War Crimes in Ukraine
April 11, 2022
*CW// violence and murder
According to survivors of the March 2022 Bucha Massacre during the Russo-Ukrainian War, Russians shot bullets in all directions, firing at any movement in the streets or windows and anything warm they saw in their heat visors. The Russian invaders shot any Ukrainians who resisted their presence, interrogation, or looting. Even any suspicious-looking Ukrainian civilians received Russian bullets. Ukrainian forces and journalists entered Bucha on March 31 and what they saw was horrifying.
Bodies of men, women, and children lay on the streets, decomposing under the warm sun. Some sat in vehicles overwhelmed by the bullets and fire from which they tried to escape. Several bodies were found inside apartments and houses that were damaged by shells and explosions. Some had their hands tied or showed traces of torture, while others were found in mass graves, barely covered with soil and garbage. Bucha’s mayor, Anatoly Fedoruk, told the Agence France-Presse (AFP) news agency that “In Bucha, we have already buried 280 people in mass graves.”
Powerful leaders around the world have expressed outrage over the gruesome war crimes in this town on the outskirts of Kyiv, such as Chancellor Olaf Scholz in Berlin, President Emmanuel Macron in Paris, Prime Minister Boris Johnson in London, and President Joe Biden in Washington. On April 5, Ukrainian President Volodymyr Zelenskyy addressed the United Nations Security Council and discovered none of these leaders have any intention of directly intervening and ending Russian soldiers’ war crimes, according to Politico.
Meanwhile, at the U.N., Russian Ambassador Vassily Nebenzia denied Russian forces committed war crimes. In a fragmented speech, Nebenzia attacked the so-called Ukrainian Nazis and blamed the civilian killings on “criminally staged events” in which the Ukrainians “were killed by their own radicals,” instead of the invading Russian troops.
Zelenskyy accused Russia of wreaking havoc around the globe, violating state borders, igniting wars, killing civilians, promoting corruption, and spreading disinformation. Despite his many accusations and strong words against Russia, Ukraine’s U.S. and EU allies did not display any signs of taking action. At the White House, Biden press secretary Jen Psaki acknowledged Zelenskyy’s concerns and frustrations, yet regarding Russia’s membership to the U.N. Security Council, she added: “We don’t see that changing.”

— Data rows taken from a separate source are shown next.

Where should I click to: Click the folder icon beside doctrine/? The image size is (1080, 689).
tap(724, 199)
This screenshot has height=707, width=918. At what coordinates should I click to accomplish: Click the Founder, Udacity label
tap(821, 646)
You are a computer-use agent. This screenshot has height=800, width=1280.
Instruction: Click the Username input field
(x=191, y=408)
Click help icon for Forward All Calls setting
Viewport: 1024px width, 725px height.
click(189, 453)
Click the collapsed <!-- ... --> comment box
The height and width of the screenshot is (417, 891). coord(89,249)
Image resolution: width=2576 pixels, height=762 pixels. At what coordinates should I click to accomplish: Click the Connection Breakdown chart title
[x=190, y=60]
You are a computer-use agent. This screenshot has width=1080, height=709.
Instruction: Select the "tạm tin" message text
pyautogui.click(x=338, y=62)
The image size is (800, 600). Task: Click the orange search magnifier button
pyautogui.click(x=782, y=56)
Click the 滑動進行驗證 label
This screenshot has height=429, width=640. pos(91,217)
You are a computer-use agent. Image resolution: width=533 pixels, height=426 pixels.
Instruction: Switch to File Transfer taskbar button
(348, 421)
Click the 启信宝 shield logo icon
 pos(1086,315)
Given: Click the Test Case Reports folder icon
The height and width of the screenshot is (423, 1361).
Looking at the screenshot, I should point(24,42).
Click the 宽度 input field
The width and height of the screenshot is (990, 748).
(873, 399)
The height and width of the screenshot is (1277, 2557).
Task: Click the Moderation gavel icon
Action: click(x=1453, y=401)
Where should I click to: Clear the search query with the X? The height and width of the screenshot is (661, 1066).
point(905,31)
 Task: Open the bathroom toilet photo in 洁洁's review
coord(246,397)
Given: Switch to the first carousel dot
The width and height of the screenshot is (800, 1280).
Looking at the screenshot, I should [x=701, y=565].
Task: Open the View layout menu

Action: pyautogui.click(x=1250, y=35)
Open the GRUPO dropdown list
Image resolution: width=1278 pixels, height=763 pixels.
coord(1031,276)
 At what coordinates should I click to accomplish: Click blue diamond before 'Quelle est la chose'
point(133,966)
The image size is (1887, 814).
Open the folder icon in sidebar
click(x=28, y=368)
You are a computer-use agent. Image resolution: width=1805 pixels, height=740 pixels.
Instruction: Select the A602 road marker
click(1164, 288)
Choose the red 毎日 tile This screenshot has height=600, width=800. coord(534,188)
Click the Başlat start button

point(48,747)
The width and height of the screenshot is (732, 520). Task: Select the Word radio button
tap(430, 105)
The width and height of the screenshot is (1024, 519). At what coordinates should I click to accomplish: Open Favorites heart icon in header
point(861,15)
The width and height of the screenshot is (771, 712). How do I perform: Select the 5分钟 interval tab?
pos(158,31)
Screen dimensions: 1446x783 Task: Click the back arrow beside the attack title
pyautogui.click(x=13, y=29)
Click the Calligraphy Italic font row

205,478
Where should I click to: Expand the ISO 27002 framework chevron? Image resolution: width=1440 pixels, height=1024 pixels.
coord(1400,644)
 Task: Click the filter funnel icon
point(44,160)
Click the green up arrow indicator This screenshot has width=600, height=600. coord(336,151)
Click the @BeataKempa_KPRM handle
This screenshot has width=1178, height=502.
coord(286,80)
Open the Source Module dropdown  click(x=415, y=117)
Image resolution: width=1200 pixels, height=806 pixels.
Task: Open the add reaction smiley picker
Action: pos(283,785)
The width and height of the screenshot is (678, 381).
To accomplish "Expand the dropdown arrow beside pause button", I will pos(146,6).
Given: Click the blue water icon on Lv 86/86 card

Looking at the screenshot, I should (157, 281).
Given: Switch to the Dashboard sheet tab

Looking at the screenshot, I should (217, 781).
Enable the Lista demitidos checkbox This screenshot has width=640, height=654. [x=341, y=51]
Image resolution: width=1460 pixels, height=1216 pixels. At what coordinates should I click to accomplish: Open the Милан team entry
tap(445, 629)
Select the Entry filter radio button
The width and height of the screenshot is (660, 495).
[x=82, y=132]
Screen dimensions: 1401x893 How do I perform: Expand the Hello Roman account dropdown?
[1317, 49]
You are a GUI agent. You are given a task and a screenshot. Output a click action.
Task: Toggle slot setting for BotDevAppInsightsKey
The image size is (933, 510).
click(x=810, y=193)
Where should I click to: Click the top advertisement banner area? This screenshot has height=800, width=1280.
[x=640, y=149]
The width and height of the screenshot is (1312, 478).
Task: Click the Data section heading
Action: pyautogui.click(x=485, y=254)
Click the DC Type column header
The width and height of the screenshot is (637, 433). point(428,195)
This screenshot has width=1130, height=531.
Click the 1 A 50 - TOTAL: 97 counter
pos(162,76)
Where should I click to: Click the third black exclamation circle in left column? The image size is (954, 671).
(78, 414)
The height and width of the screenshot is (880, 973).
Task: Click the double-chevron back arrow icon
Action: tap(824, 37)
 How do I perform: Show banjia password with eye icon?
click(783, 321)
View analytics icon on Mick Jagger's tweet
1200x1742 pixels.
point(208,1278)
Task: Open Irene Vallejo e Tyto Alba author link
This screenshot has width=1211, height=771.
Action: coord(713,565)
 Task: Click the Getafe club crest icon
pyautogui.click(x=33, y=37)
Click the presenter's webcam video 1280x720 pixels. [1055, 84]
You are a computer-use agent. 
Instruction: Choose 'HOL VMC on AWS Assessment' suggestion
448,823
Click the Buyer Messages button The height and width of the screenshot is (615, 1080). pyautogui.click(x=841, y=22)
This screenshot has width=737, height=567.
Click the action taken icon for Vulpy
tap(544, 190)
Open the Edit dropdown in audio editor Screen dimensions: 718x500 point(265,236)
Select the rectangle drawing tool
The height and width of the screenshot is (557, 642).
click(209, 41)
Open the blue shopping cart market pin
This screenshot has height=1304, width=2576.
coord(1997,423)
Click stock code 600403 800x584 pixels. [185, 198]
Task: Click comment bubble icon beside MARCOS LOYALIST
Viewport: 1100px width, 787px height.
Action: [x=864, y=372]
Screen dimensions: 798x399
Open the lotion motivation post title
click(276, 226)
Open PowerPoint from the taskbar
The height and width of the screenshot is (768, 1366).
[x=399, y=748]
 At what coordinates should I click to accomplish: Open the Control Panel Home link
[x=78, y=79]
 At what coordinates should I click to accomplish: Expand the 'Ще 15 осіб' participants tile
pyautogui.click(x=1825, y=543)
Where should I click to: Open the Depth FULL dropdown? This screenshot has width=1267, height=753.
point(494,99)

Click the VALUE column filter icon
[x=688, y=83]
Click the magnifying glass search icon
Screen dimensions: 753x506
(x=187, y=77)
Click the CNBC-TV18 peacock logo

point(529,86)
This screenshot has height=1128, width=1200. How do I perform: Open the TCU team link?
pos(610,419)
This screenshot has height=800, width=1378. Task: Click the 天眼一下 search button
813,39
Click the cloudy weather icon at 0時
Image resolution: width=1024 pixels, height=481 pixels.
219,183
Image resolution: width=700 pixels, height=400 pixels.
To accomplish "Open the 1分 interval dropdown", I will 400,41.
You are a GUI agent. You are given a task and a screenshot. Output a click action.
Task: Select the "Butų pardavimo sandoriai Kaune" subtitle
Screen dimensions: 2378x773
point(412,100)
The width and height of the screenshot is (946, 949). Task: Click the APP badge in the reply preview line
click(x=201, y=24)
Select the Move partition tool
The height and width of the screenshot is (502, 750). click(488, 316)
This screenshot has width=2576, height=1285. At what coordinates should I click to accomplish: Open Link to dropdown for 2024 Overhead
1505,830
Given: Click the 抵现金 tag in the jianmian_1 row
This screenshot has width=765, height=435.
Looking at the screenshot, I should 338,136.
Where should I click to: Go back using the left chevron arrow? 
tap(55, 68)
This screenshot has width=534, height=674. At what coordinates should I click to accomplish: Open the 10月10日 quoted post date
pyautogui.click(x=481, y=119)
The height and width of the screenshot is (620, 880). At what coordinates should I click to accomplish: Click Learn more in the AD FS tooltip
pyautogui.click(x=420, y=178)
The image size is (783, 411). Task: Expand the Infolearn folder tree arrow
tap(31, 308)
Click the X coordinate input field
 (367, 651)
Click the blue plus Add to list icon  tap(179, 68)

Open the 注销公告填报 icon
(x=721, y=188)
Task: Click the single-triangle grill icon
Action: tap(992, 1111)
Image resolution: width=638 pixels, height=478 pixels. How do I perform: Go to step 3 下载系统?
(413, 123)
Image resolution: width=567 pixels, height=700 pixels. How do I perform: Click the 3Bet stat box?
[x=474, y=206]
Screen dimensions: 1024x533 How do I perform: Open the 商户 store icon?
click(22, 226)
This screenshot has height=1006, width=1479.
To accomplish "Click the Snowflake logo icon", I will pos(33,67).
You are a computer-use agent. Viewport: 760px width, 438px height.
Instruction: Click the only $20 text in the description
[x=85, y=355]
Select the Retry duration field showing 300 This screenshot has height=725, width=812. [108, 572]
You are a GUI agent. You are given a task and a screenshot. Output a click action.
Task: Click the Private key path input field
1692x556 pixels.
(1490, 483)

The West’s failure to defend Ukraine against heinous Russian war crimes prompted the Ukrainian ambassador to the U.N., Sergiy Kyslytsya, to tell reporters, “The current security architecture as it stands is not capable to guarantee and provide security.” An air of uncertainty surrounds the power of the West, unwilling to cease war crimes committed by a rival world power such as Russia.